I guess I'm just annoyed at all of the au naturel parents out there who still swear that vaccines are dangerous and that enough vitamin C will cure everything.  I totally understand the impulse to eliminate food coloring, preservatives, and sugar from your kids' diets.  I totally understand "purifying" your environment so that they're as healthy as possible.  I totally understand that you want to be the best parents ever.  What I do not understand at all is why any parent would be willing to risk their own child's death in pursuit of a "healthy and pure" life.  It's pathologically, narcisstically, selfish.  It's dumb.  It puts other kids in danger. 

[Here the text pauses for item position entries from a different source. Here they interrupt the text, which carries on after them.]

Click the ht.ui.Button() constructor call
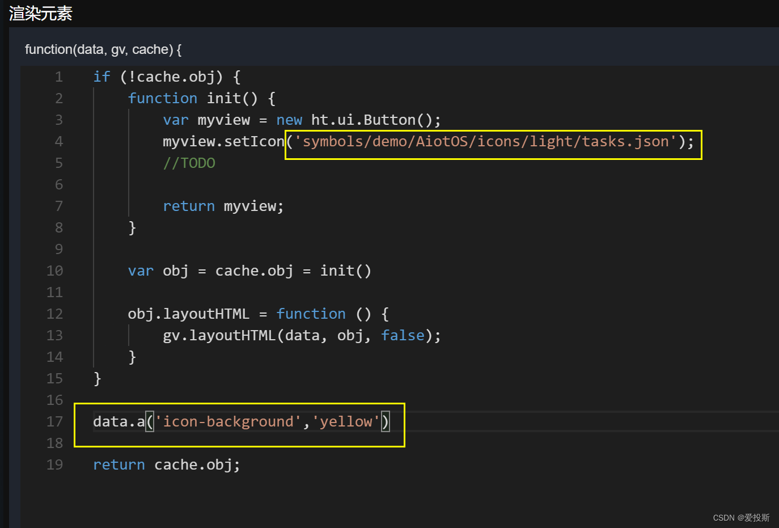tap(374, 120)

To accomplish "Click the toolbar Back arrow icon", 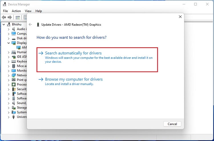I will click(x=4, y=18).
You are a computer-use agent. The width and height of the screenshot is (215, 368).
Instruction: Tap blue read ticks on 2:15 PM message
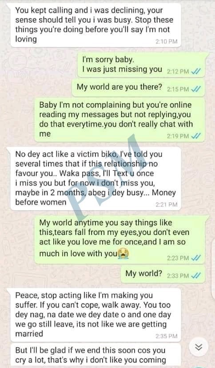196,89
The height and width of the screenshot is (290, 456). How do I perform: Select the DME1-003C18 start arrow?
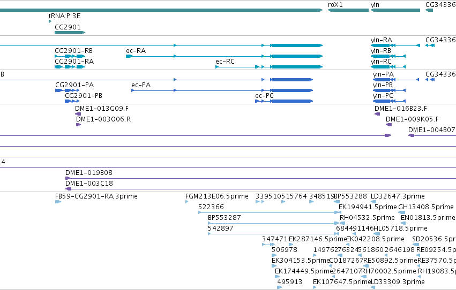(x=69, y=189)
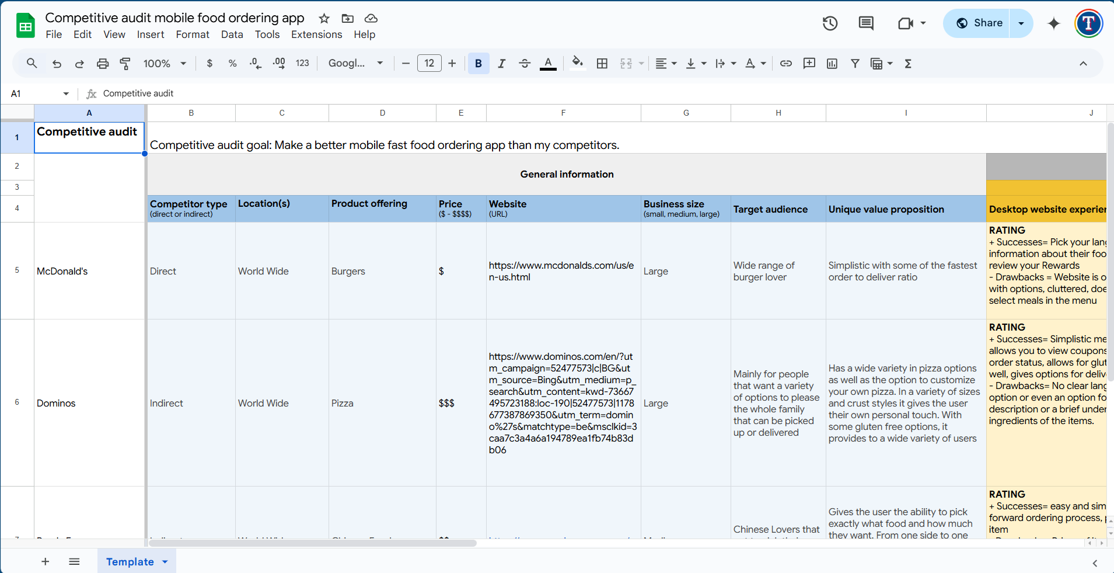Open the McDonald's website link

click(x=561, y=271)
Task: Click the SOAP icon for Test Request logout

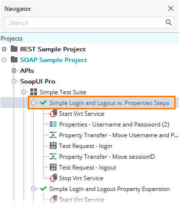Action: click(x=53, y=167)
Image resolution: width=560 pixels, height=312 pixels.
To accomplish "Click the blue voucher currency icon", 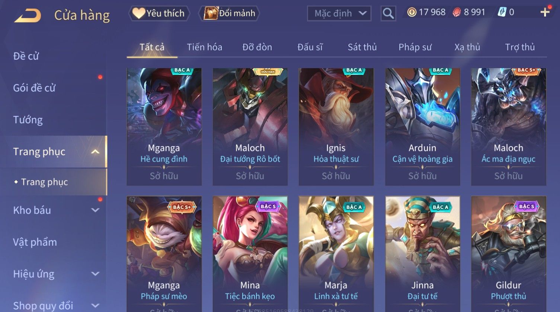I will (502, 12).
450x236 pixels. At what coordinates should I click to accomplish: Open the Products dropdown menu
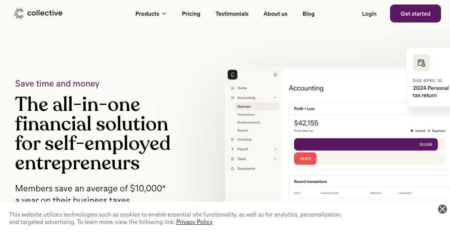151,14
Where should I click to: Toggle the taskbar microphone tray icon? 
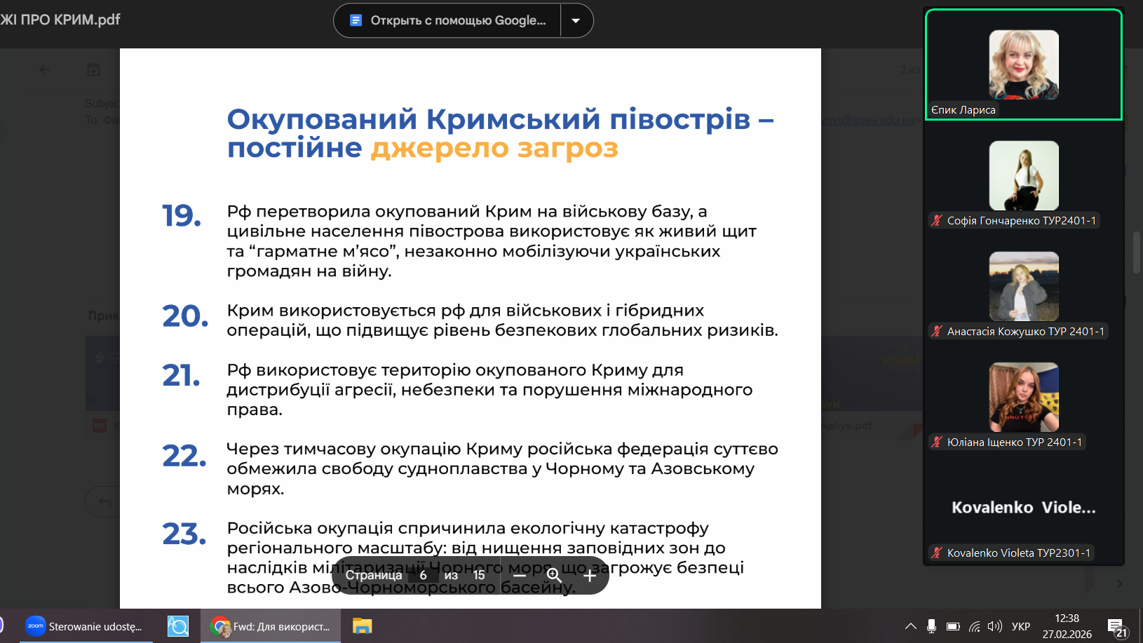[931, 626]
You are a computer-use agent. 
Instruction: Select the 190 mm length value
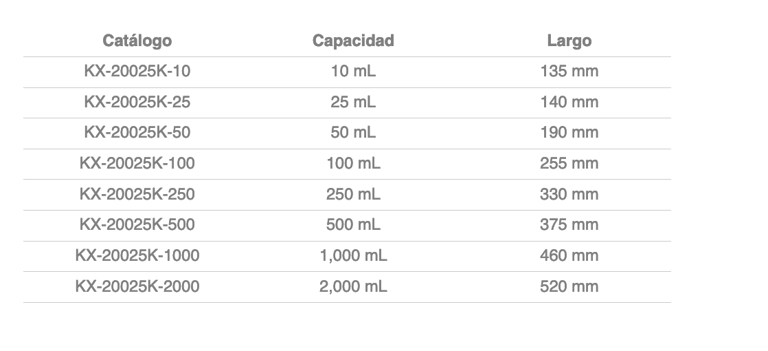[569, 132]
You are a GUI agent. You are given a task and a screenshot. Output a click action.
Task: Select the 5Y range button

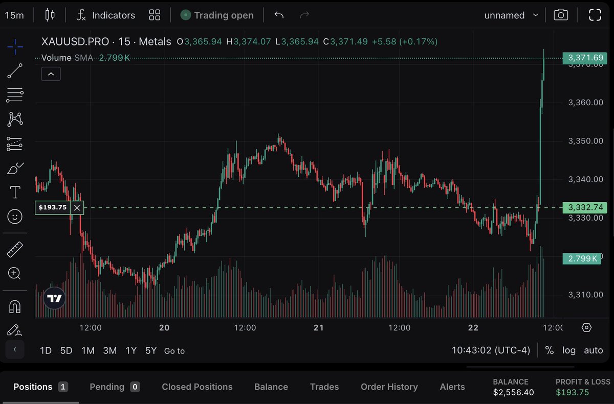click(x=149, y=351)
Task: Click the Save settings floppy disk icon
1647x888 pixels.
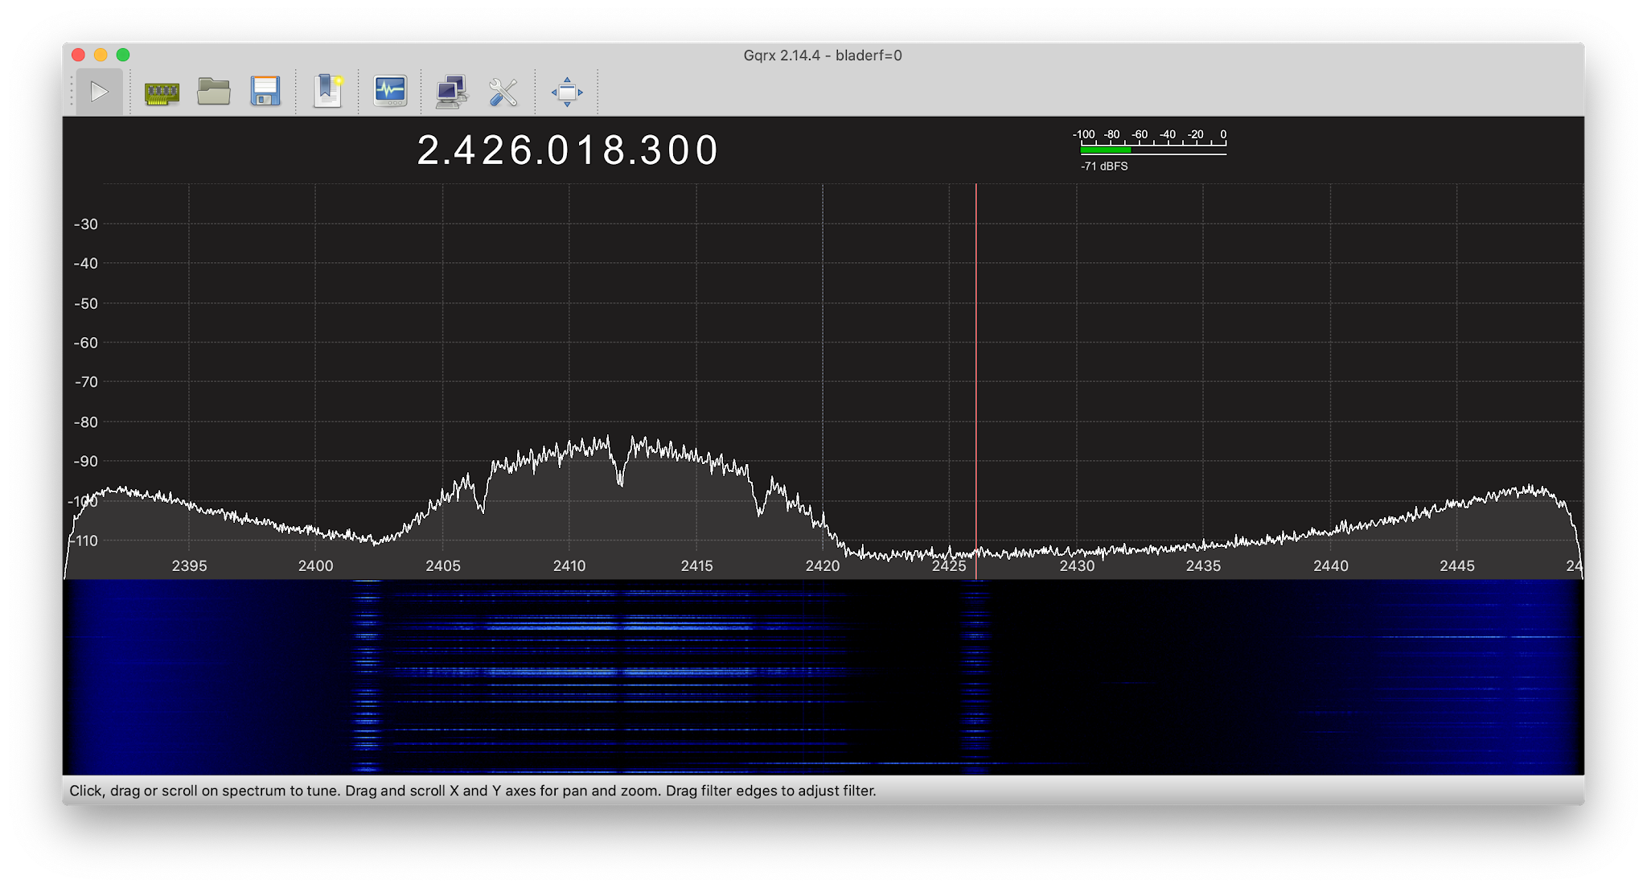Action: coord(265,92)
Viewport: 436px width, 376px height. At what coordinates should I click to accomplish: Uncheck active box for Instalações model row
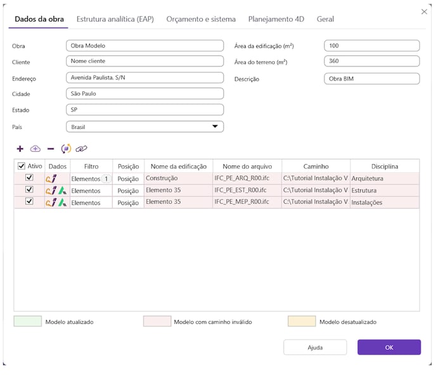tap(29, 203)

As for the autism question:  more and more evidence is emerging to suggest that it's a hereditary condition, perhaps one that could be exaggerated by certain environmental factors. The fact that some kids are being diagnosed who would've otherwise been dismissed as "weird" surely accounts for some of the increase.  Suffice it to say that, while 1% of the population may be autistic, 1% of the population is also schizophrenic, but nobody worries about the poor homeless shamblers.  

*Yes, I know there are immunocompromised children who cannot receive some kinds of vaccines, as well as some people who have adverse reactions to everything. They are the ones for whom herd immunity is really important, because their lives depend on it, but sadly, they're also outnumbered by crazy-crunchy types.  To which I say, get your own damn case of whooping cough.